Day one was get the base machined off. I was quite happy with the result.

Mal


----------



## tq60 (Apr 3, 2020)

We did not use a press to straighten cranks.

In books there would be photos of that but not how we did it in the engine shop.

Hammer and chisel.

Turn in centers to locate high spot and the trick is to determine where the "bend " is, journal or main...

You place it low spot DOWN then place chisel in top corner and tap with hammer and roll chisel around the top of the arc.

Rakes a bit of practice and convincing brain that hammering down on something causes it to rise is difficult for brain to understand.

You are relieving stresses in crank and it moves.

Less chance of breaking things...

Sent from my SAMSUNG-SM-G930A using Tapatalk


----------



## DavidR8 (Apr 3, 2020)

I presume this is the process you're doing @malmac








						Overhaul of a 2-cylinder crankshaft - Salis Parts
					

The photos are a compilation of the work done on different crankshafts: R67/2, R60/2 and R69S.




					www.bmwclassicmotorcycles.com


----------



## mattthemuppet2 (Apr 3, 2020)

wow, that is not a trivial undertaking!


----------



## DavidR8 (Apr 3, 2020)

mattthemuppet2 said:


> wow, that is not a trivial undertaking!


I recall reading an article about rebuilding Carillo crankshafts with roller bearing rods. It basically said there's no way you're getting it apart without a whole lot of cursing.


----------



## malmac (Apr 3, 2020)

DavidR8 said:


> I presume this is the process you're doing @malmac
> 
> 
> 
> ...



David we have an R69s so that link is exactly what I plan to do, eventually. We have a 30 ton hydraulic press and as I gradually manufacture the jigs and press tools required I guess it will all come to pass. Timeline is open ended.

Thanks for posting the link I had not seen that before.

Mal


----------



## malmac (Apr 3, 2020)

tq60 said:


> We did not use a press to straighten cranks.
> 
> In books there would be photos of that but not how we did it in the engine shop.
> 
> ...



The R60/R69s cranks are actually pieced together cranks with roller bearing big ends.

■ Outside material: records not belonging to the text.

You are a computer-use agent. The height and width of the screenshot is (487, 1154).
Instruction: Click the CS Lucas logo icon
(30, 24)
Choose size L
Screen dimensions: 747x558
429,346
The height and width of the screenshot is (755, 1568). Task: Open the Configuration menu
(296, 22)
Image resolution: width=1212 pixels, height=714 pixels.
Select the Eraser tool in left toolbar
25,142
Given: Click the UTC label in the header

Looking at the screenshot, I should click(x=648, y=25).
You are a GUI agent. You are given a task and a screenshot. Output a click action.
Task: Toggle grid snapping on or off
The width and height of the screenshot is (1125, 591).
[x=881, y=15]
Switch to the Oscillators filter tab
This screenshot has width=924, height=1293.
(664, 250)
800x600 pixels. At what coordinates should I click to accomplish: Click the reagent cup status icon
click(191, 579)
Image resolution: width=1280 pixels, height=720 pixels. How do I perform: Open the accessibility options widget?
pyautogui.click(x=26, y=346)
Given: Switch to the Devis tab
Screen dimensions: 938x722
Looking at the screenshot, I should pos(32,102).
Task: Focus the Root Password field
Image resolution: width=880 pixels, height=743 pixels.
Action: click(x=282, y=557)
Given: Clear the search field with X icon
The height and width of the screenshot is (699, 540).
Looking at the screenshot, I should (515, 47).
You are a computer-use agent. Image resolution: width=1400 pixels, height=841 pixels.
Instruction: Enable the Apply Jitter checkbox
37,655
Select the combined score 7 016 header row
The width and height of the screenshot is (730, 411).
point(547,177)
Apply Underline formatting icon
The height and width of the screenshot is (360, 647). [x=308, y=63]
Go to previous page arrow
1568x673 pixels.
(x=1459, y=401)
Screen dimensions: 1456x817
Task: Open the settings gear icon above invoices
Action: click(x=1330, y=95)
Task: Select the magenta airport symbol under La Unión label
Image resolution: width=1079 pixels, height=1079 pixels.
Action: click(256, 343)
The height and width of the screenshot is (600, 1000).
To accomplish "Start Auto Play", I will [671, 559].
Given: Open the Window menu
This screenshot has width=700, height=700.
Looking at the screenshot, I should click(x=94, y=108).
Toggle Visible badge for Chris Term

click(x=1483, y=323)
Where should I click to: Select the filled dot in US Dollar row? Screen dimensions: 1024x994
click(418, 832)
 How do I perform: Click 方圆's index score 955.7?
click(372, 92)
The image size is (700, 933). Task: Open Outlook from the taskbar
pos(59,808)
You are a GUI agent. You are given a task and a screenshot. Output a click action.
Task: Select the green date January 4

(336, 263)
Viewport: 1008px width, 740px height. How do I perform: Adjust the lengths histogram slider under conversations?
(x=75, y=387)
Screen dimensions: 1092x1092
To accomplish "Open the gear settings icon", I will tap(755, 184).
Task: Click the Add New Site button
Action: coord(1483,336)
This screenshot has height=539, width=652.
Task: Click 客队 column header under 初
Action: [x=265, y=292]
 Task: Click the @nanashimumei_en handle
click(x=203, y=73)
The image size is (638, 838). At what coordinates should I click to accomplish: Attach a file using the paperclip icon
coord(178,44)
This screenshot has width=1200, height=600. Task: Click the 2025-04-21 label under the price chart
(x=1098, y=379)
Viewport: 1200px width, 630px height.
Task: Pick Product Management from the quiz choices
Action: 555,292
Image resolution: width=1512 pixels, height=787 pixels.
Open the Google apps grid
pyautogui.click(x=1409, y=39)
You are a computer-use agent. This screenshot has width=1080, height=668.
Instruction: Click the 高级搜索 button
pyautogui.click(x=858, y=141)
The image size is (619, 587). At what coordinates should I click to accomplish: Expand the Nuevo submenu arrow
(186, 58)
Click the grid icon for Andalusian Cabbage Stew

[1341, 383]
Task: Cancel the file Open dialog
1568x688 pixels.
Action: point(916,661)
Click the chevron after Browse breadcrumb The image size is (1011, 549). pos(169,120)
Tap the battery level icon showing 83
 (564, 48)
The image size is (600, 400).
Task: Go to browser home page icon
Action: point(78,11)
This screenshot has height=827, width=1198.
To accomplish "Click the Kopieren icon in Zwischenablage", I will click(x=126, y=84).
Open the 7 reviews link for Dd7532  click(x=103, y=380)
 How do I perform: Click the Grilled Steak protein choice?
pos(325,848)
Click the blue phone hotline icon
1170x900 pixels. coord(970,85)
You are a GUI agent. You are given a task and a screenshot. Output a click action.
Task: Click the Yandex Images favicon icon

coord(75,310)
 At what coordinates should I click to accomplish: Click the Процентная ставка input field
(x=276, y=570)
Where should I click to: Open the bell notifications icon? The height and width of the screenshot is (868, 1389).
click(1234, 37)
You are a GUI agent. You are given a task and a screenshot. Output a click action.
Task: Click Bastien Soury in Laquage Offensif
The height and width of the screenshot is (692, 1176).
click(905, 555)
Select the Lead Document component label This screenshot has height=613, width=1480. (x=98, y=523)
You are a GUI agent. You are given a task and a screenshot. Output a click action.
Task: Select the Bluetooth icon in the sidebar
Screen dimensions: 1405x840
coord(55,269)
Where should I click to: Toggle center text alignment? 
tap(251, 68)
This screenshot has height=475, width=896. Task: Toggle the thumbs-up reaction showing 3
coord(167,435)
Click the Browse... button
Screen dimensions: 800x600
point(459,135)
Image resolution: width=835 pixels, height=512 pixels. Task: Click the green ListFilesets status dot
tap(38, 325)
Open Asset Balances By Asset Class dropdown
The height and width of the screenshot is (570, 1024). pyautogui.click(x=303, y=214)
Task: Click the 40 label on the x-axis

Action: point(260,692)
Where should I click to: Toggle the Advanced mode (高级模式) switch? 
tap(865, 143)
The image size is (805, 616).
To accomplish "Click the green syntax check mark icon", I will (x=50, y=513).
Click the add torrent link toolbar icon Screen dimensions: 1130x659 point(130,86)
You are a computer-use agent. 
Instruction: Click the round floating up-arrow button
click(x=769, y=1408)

However I have no doubt working with fine tolerances and runtouts is generally a character building experience.

I hope I can muscle up to the challenge.

Mal


----------



## malmac (Apr 4, 2020)

Some advice on setting up the next machining task would be appreciated.

I am going to cut 60 degree dovetails on the feet of my stand legs.
This will allow me a certain amount of adjustability.,
My problem is that the two feet need to be as close as dam it to being exactly the same width.
If they are not the same width then they will either be sloppy in the dovetail slides or one will be tight and the other sloppy.

I thought I might spot them together using my TIG with 4 small tacks.
That way I can do one end and then reposition them in the 3 way vice to machine the other ends without them getting out of position.
Then machine them up as one piece before taking the tacks off with a small bevel.

But maybe there are much better options that you know of that would achieve the goals in a better way.

Thanks in advance.


Mal


----------



## Liljoebrshooter (Apr 4, 2020)

Scrape them to fit.   Just like a dovetail on a machine.

Joe


----------



## francist (Apr 4, 2020)

Or slot them part way in from the ends so you could tap in or thread in small wedges to fine tune the fit?

-frank


----------



## malmac (Apr 4, 2020)

Liljoebrshooter said:


> Scrape them to fit.   Just like a dovetail on a machine.
> 
> Joe



Thank you for your suggestion.
It makes me realise I have two stages in the process.
Firstly to try and make them as near as possible to identical.
Secondly fitting them up so that they actually work.

Your suggestion will certianly come in handy as the second step needs to be sorted.

Mal


----------



## malmac (Apr 4, 2020)

francist said:


> Or slot them part way in from the ends so you could tap in or thread in small wedges to fine tune the fit?
> 
> -frank



Hi Frank.

I have attached a diagram of what I think you are suggesting. Is this what you mean or am I barking up the wrong tree?

Mal


----------



## francist (Apr 4, 2020)

No not quite but I could also see something like that working. What I was getting at was more like below, a slot through the foot at each end that would allow some sort of wedging action to take place and slightly spread the ends of the foot. A tap-in wedge, or in the case of my scribble here a conical wedge with threads that could be wound in or out depending.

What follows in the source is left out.